§ Text block
◆ ◆ ◆ ◆ ◆
Data scientists usually have to check if data is normally distributed. An example is the normality check on the residuals of linear regression in order to correctly use the F-test. One way to do that is through the Shapiro-Wilk test, which is a hypothesis test applied to a sample with a null hypothesis that the sample stems from a normal distribution.

## Shapiro-Wilk Test Explained

Shapiro-Wilk test is a hypothesis test that evaluates whether a data set is normally distributed. It evaluates data from a sample with the null hypothesis that the data set is normally distributed. A large p-value indicates the data set is normally distributed, a low p-value indicates that it isn’t normally distributed.

Let’s see how we can check the normality of a data set. An example of a normally distributed data set. | Image: Gianluca Malato

## What Is Normality?

Normality means that a particular sample has been generated from a Gaussian distribution. It doesn’t necessarily have to be a standardized normal distribution, with a zero mean and a variance equal to one.

There are several situations in which data scientists may need normally distributed data:

• To compare the residuals of linear regression in the training test with the residuals in the test set using an F-test.
• To compare the mean value of a variable across different groups using a one-way analysis of variance (ANOVA) test or a student’s t-test.
• To assess the linear correlation between two variables using a proper test on their Pearson’s correlation coefficient.
• To assess if the likelihood of a feature against a target in a Naive Bayes model allows us to use a Gaussian Naive Bayes classification model.

These are all different examples that may occur frequently in a data scientist’s everyday job.

Unfortunately, data is not always normally distributed. Although, we can apply some particular transformation to make a distribution more symmetrical, like in power transformation.
◆ ◆ ◆ ◆ ◆
§ Items
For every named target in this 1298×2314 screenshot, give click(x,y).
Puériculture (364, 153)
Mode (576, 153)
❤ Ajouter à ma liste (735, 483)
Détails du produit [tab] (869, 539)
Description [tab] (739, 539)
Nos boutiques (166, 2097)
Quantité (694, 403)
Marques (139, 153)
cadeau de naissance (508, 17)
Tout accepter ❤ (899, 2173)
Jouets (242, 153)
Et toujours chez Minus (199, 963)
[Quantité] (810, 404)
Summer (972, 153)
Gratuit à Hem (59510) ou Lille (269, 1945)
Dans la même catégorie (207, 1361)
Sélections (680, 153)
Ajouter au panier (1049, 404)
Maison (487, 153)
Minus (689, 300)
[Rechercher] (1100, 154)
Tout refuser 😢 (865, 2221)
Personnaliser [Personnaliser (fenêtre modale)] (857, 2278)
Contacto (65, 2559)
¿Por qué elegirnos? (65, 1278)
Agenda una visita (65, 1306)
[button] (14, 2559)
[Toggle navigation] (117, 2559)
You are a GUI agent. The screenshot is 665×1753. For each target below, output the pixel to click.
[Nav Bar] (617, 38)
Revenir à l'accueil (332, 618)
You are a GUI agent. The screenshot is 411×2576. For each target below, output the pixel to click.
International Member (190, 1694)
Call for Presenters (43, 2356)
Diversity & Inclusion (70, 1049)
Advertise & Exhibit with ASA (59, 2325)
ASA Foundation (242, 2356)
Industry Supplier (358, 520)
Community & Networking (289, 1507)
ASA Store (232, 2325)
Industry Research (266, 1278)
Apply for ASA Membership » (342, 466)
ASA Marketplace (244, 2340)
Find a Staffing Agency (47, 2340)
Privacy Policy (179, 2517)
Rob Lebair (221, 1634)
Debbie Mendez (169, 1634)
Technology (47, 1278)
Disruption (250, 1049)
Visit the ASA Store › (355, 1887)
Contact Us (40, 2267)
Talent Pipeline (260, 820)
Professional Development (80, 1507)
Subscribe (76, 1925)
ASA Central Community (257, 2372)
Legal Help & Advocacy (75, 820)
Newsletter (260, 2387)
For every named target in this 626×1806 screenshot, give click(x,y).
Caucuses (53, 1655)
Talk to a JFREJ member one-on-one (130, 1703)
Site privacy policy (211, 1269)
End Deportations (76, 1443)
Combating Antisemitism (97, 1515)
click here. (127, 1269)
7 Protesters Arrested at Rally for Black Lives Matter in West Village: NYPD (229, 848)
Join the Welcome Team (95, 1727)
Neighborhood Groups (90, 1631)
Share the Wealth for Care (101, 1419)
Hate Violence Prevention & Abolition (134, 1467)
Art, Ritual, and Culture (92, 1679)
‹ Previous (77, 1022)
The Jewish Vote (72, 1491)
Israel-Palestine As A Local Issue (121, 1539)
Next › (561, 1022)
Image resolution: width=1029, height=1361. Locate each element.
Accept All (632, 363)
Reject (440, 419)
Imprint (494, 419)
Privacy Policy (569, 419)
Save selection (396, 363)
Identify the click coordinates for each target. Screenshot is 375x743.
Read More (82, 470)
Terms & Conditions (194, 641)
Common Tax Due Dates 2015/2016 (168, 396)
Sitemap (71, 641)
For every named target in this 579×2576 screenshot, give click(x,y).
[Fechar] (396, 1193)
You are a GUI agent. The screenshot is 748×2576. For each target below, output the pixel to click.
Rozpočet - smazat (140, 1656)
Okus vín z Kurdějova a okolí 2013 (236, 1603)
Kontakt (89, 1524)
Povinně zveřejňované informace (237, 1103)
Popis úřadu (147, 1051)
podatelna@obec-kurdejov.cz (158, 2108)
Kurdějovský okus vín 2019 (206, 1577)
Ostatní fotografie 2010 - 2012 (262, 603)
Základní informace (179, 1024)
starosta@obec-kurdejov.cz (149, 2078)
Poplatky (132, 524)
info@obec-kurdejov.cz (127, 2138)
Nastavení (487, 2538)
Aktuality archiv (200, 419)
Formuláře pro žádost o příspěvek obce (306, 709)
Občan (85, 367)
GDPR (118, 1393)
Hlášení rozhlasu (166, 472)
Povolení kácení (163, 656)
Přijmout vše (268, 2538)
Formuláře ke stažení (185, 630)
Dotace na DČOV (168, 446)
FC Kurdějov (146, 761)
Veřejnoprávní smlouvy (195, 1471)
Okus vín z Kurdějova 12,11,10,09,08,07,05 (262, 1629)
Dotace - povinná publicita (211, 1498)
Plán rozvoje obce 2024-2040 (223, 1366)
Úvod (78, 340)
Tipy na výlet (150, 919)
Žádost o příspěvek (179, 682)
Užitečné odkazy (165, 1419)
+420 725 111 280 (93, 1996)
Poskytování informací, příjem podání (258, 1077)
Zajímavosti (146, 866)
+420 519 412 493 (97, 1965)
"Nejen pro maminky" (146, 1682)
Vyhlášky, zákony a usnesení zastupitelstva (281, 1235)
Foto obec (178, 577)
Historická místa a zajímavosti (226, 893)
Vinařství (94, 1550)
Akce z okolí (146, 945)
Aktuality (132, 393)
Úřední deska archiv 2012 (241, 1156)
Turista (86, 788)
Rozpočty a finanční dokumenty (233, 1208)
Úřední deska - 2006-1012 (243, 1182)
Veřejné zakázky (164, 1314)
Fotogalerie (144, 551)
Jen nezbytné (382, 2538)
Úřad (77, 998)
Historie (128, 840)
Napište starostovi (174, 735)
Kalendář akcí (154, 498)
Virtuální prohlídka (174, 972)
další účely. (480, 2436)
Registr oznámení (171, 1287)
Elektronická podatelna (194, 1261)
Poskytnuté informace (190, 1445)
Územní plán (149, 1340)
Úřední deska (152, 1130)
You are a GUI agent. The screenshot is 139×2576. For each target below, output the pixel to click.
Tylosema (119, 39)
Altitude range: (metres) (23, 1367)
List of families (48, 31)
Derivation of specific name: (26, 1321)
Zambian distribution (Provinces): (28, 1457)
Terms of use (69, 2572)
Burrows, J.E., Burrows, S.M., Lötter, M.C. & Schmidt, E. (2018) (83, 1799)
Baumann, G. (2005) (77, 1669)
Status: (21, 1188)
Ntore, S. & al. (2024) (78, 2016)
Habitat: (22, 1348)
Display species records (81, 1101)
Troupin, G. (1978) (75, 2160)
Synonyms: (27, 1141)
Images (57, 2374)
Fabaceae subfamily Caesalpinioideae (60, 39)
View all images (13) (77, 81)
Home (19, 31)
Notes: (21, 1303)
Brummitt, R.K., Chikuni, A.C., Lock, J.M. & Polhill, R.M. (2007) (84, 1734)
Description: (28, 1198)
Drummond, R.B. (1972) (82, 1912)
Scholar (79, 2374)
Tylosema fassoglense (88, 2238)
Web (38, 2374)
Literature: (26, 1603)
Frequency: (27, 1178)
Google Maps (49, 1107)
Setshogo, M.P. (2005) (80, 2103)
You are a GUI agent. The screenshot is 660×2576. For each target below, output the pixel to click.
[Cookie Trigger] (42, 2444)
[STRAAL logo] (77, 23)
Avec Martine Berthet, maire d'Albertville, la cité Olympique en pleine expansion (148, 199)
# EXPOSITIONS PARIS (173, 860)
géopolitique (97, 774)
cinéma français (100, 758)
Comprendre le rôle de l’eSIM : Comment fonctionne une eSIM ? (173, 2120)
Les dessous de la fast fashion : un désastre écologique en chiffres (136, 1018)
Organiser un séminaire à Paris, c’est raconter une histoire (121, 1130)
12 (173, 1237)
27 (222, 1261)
◆ ◆ ◆ ◆ ◆
§ Aim of the task
Pick up the text on normality testing and the Shapiro-Wilk test from its final sentence and continue it. The material comes from a source unrelated to the text on normality testing.

§ Result of the exercise
A good way to assess the normality of a data set would be to use a Q-Q plot, which gives us a graphical visualization of normality. But we often need a quantitative result to check and a chart couldn’t be enough. That’s why we can use a hypothesis test to assess the normality of a sample.

## What Is the Shapiro-Wilk Test?

The Shapiro-Wilk test is a hypothesis test that is applied to a sample with a null hypothesis that the sample has been generated from a normal distribution. If the p-value is low, we can reject such a null hypothesis and say that the sample has not been generated from a normal distribution.

It’s an easy-to-use statistical tool that can help us find an answer to the normality check we need, but it has one flaw: It doesn’t work well with large data sets. The maximum allowed size for a data set depends on the implementation, but in Python, we see that a sample size larger than 5,000 will give us an approximate calculation for the p-value.

However, this test is still a very powerful tool we can use. Let’s see a practical example in Python.

More on Data ScienceWhat Is Database Normalization?

## Shapiro-Wilk Test Example in Python

First of all, let’s import NumPy and Matplotlib.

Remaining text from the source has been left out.